### Data:
_ _ _ _ _

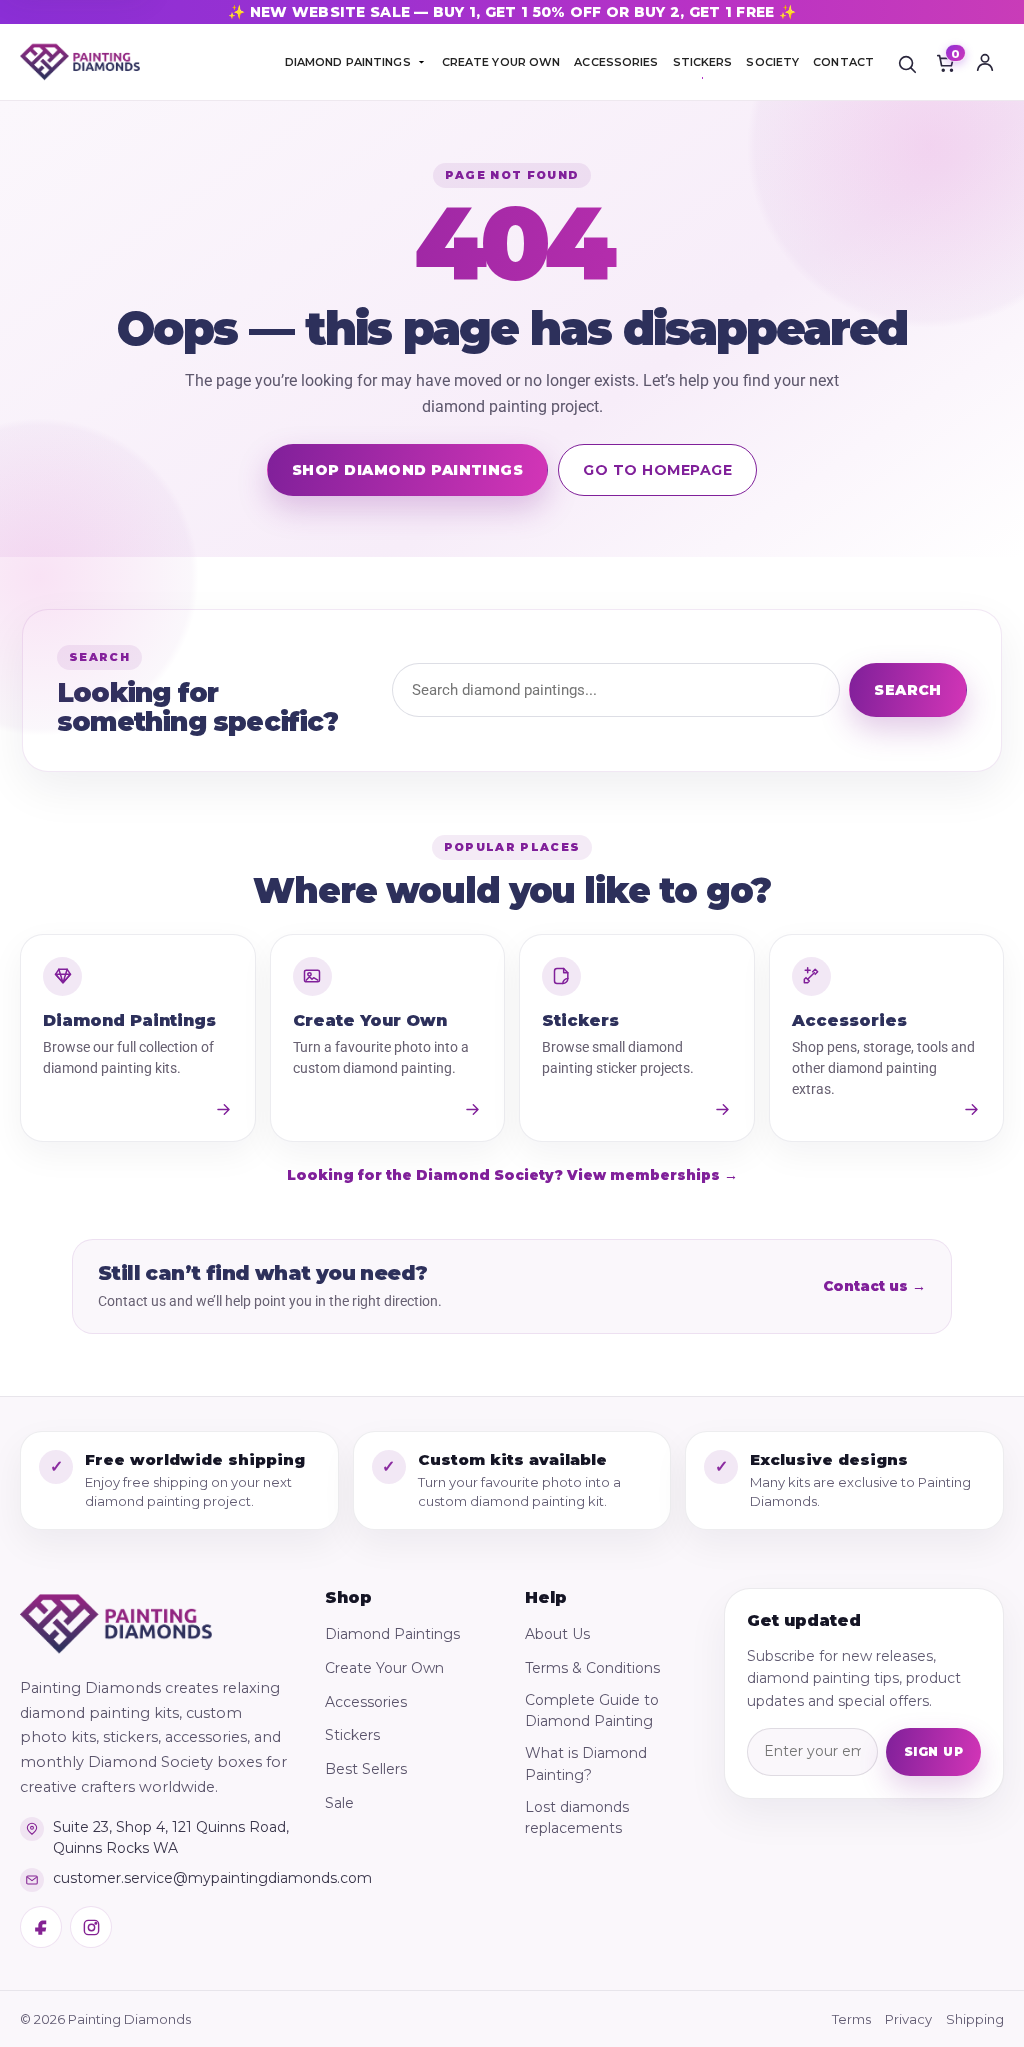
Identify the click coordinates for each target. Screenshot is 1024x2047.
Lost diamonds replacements (577, 1818)
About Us (557, 1634)
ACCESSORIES (616, 62)
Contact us (874, 1286)
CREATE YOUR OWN (501, 62)
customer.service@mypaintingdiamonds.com (172, 1878)
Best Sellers (366, 1769)
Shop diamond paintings (408, 470)
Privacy (908, 2019)
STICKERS (703, 62)
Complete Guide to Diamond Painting (592, 1711)
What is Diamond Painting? (586, 1764)
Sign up (933, 1751)
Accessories (366, 1702)
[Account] (985, 62)
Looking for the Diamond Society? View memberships (512, 1175)
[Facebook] (41, 1927)
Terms (851, 2019)
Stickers (352, 1735)
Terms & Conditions (592, 1668)
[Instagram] (91, 1927)
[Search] (907, 62)
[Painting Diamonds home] (80, 62)
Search (908, 690)
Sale (339, 1803)
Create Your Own (384, 1668)
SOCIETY (772, 62)
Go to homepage (657, 470)
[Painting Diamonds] (116, 1624)
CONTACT (843, 62)
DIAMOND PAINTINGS (348, 62)
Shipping (975, 2019)
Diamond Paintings (392, 1634)
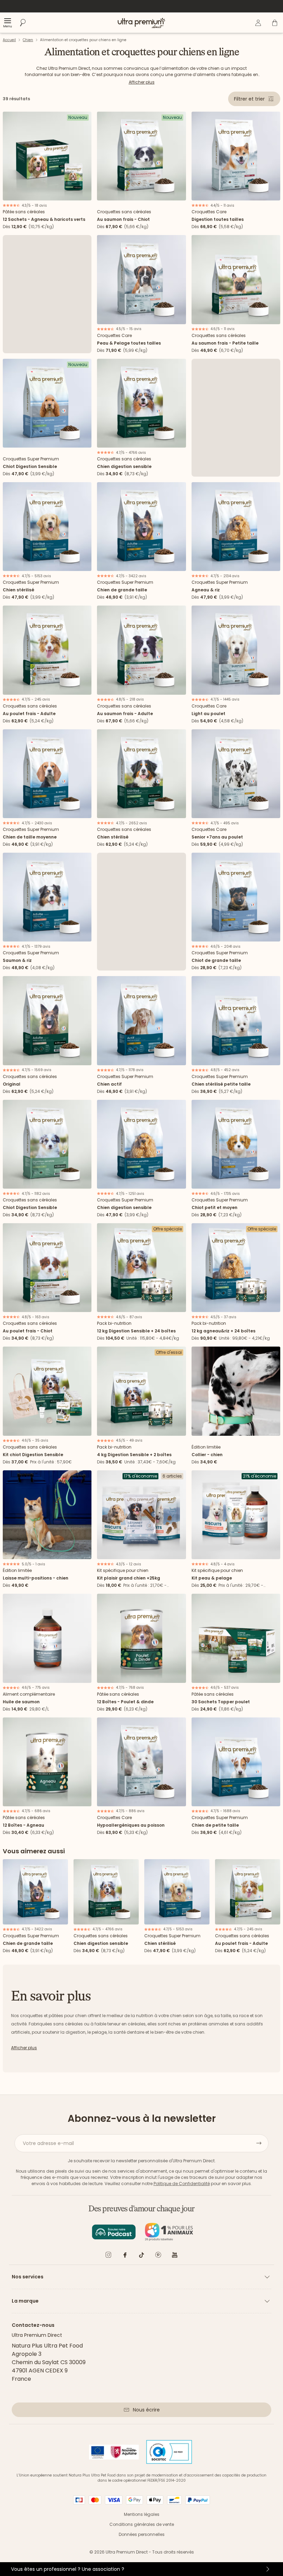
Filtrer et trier (249, 98)
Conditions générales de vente (141, 2524)
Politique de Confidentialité (182, 2183)
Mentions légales (141, 2514)
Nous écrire (146, 2409)
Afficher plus (142, 82)
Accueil (9, 40)
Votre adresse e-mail (48, 2143)
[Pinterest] (158, 2256)
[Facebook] (125, 2256)
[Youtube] (174, 2256)
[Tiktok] (141, 2256)
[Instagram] (108, 2256)
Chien (28, 40)
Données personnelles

_ _ _ _ _

### Work instructions:
Report only how many lines of the listing hold the word "Conditions".

### Result of this exercise:
2